▶ _Provided entries_:

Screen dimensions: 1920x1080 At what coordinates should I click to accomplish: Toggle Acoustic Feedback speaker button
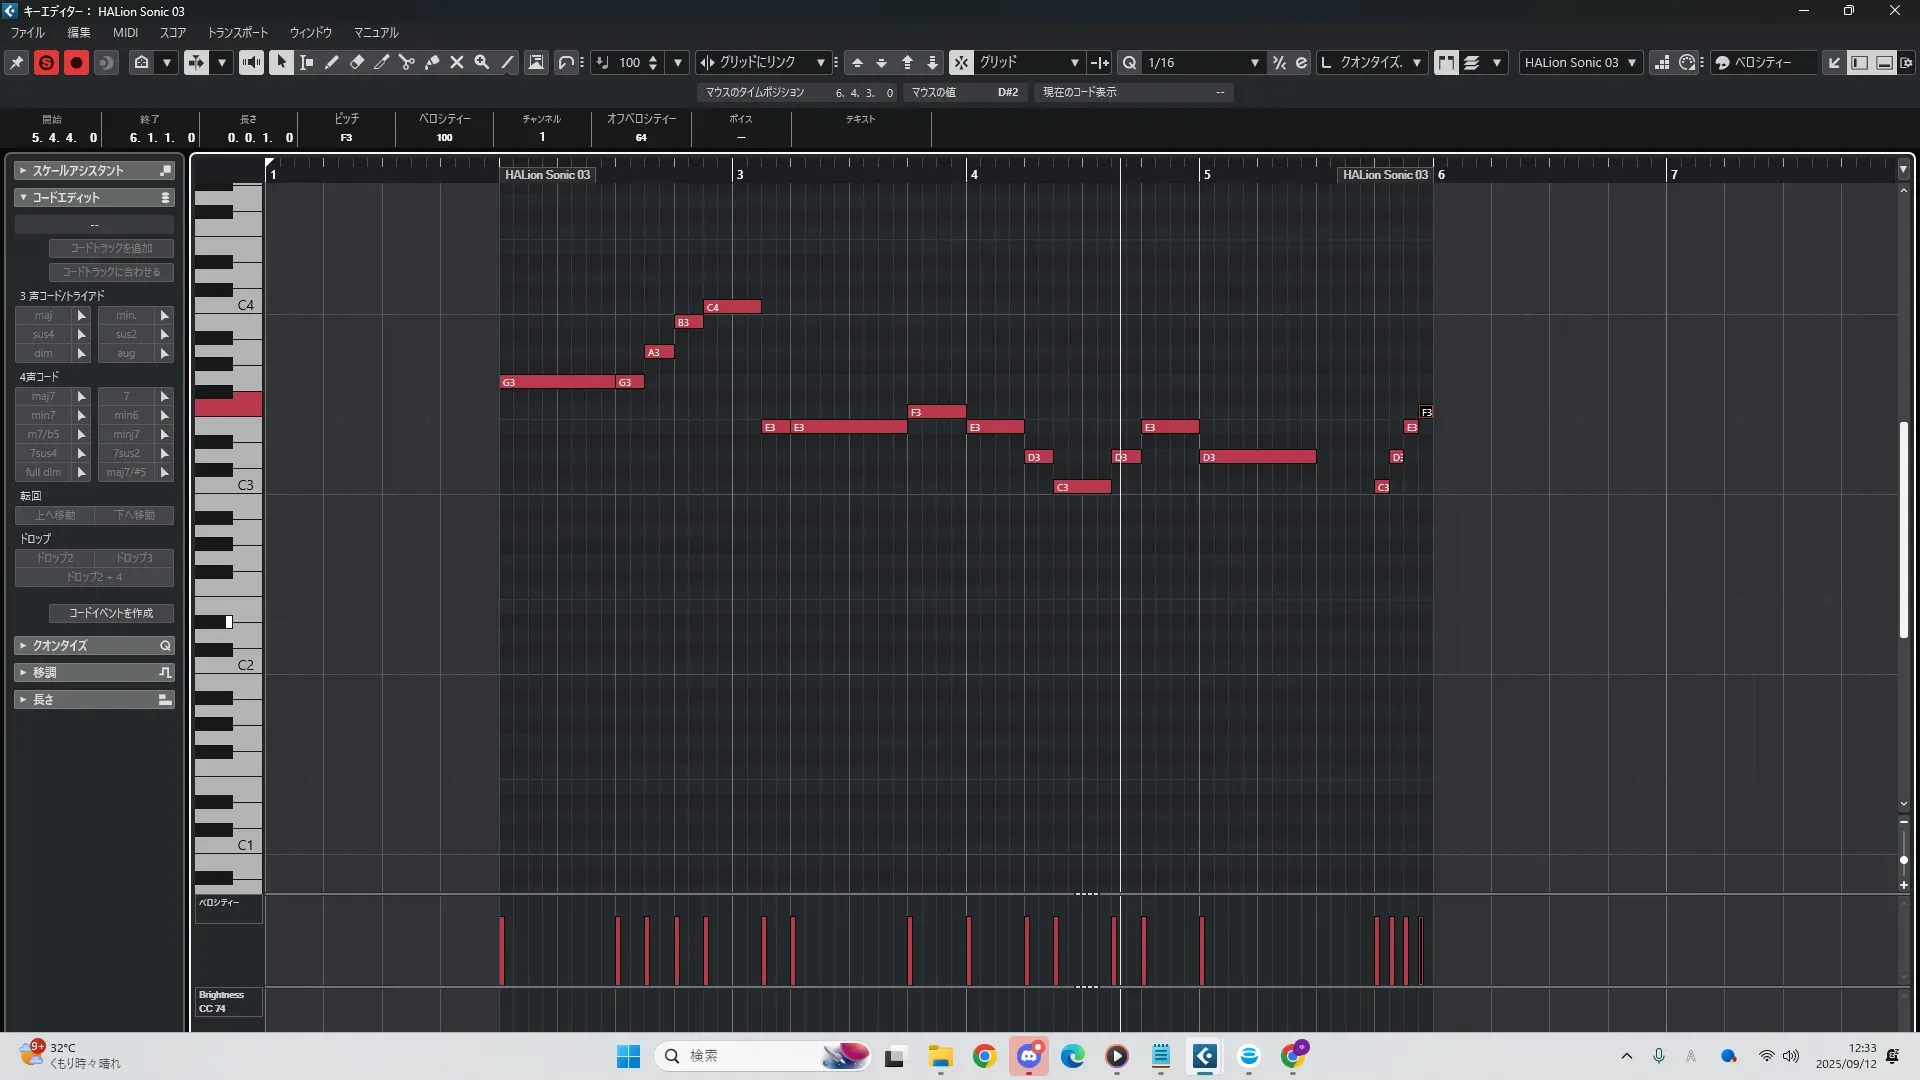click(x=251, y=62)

* * *

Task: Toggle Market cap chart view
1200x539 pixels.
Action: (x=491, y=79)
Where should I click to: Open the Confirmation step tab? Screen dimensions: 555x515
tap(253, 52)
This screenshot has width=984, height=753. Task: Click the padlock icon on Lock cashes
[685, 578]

▶ _Your objective_: Copy the lines from the one containing "Screen dimensions: 1920x1080" through the one containing "click(x=251, y=62)", both included, and leave out the pictures.

▶ _Output_:
Screen dimensions: 1920x1080 At what coordinates should I click to accomplish: Toggle Acoustic Feedback speaker button
click(x=251, y=62)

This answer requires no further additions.